## PROBLEM:
Please format each line of the rows below as a Markdown table with two columns, n for the line number and Line for the line itself. Leave out the blank lines.

## Item coordinate data:
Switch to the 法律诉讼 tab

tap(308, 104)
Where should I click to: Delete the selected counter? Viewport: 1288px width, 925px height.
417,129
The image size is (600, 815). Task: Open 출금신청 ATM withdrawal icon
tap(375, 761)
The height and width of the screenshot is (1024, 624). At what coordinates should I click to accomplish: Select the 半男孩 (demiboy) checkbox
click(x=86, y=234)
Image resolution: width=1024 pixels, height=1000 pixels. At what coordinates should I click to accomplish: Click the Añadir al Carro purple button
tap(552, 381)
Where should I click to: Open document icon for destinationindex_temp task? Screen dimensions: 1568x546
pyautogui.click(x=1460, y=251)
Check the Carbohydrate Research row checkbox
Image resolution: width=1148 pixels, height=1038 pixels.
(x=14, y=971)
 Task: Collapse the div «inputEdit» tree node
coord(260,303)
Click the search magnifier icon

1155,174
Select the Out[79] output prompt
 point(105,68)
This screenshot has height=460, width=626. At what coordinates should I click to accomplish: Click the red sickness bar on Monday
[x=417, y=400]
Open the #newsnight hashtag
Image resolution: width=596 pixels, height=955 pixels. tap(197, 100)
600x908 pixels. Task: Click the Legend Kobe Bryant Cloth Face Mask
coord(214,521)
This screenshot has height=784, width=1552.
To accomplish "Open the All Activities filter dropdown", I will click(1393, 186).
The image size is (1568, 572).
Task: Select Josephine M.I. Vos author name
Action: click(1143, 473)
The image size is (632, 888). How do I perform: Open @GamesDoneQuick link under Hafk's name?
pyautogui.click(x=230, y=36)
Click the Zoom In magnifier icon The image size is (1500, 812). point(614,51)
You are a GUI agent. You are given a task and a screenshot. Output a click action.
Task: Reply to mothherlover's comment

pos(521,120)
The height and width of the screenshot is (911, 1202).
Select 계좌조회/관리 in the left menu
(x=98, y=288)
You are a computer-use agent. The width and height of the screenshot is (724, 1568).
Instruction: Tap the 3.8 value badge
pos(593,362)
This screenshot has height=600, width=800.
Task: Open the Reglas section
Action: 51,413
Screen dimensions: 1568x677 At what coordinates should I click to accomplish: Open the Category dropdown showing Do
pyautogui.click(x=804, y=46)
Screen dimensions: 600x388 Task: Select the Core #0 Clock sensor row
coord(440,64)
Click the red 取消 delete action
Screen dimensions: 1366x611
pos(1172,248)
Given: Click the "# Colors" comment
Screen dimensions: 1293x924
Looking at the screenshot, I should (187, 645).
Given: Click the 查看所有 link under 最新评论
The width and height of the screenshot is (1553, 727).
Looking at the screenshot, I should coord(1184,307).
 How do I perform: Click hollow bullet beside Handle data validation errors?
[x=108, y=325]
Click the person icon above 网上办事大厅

## FULL SOLUTION:
| n | Line |
|---|---|
| 1 | Switch to the 法律诉讼 tab |
| 2 | tap(308, 104) |
| 3 | Where should I click to: Delete the selected counter? Viewport: 1288px width, 925px height. |
| 4 | 417,129 |
| 5 | The image size is (600, 815). Task: Open 출금신청 ATM withdrawal icon |
| 6 | tap(375, 761) |
| 7 | The height and width of the screenshot is (1024, 624). At what coordinates should I click to accomplish: Select the 半男孩 (demiboy) checkbox |
| 8 | click(x=86, y=234) |
| 9 | Image resolution: width=1024 pixels, height=1000 pixels. At what coordinates should I click to accomplish: Click the Añadir al Carro purple button |
| 10 | tap(552, 381) |
| 11 | Where should I click to: Open document icon for destinationindex_temp task? Screen dimensions: 1568x546 |
| 12 | pyautogui.click(x=1460, y=251) |
| 13 | Check the Carbohydrate Research row checkbox |
| 14 | Image resolution: width=1148 pixels, height=1038 pixels. |
| 15 | (x=14, y=971) |
| 16 |  Task: Collapse the div «inputEdit» tree node |
| 17 | coord(260,303) |
| 18 | Click the search magnifier icon |
| 19 | 1155,174 |
| 20 | Select the Out[79] output prompt |
| 21 |  point(105,68) |
| 22 | This screenshot has height=460, width=626. At what coordinates should I click to accomplish: Click the red sickness bar on Monday |
| 23 | [x=417, y=400] |
| 24 | Open the #newsnight hashtag |
| 25 | Image resolution: width=596 pixels, height=955 pixels. tap(197, 100) |
| 26 | 600x908 pixels. Task: Click the Legend Kobe Bryant Cloth Face Mask |
| 27 | coord(214,521) |
| 28 | This screenshot has height=784, width=1552. |
| 29 | To accomplish "Open the All Activities filter dropdown", I will click(1393, 186). |
| 30 | The image size is (1568, 572). |
| 31 | Task: Select Josephine M.I. Vos author name |
| 32 | Action: click(1143, 473) |
| 33 | The image size is (632, 888). How do I perform: Open @GamesDoneQuick link under Hafk's name? |
| 34 | pyautogui.click(x=230, y=36) |
| 35 | Click the Zoom In magnifier icon The image size is (1500, 812). point(614,51) |
| 36 | You are a GUI agent. You are given a task and a screenshot. Output a click action. |
| 37 | Task: Reply to mothherlover's comment |
| 38 | pos(521,120) |
| 39 | The height and width of the screenshot is (911, 1202). |
| 40 | Select 계좌조회/관리 in the left menu |
| 41 | (x=98, y=288) |
| 42 | You are a computer-use agent. The width and height of the screenshot is (724, 1568). |
| 43 | Instruction: Tap the 3.8 value badge |
| 44 | pos(593,362) |
| 45 | This screenshot has height=600, width=800. |
| 46 | Task: Open the Reglas section |
| 47 | Action: 51,413 |
| 48 | Screen dimensions: 1568x677 At what coordinates should I click to accomplish: Open the Category dropdown showing Do |
| 49 | pyautogui.click(x=804, y=46) |
| 50 | Screen dimensions: 600x388 Task: Select the Core #0 Clock sensor row |
| 51 | coord(440,64) |
| 52 | Click the red 取消 delete action |
| 53 | Screen dimensions: 1366x611 |
| 54 | pos(1172,248) |
| 55 | Given: Click the "# Colors" comment |
| 56 | Screen dimensions: 1293x924 |
| 57 | Looking at the screenshot, I should (187, 645). |
| 58 | Given: Click the 查看所有 link under 最新评论 |
| 59 | The width and height of the screenshot is (1553, 727). |
| 60 | Looking at the screenshot, I should coord(1184,307). |
| 61 |  How do I perform: Click hollow bullet beside Handle data validation errors? |
| 62 | [x=108, y=325] |
| 63 | Click the person icon above 网上办事大厅 |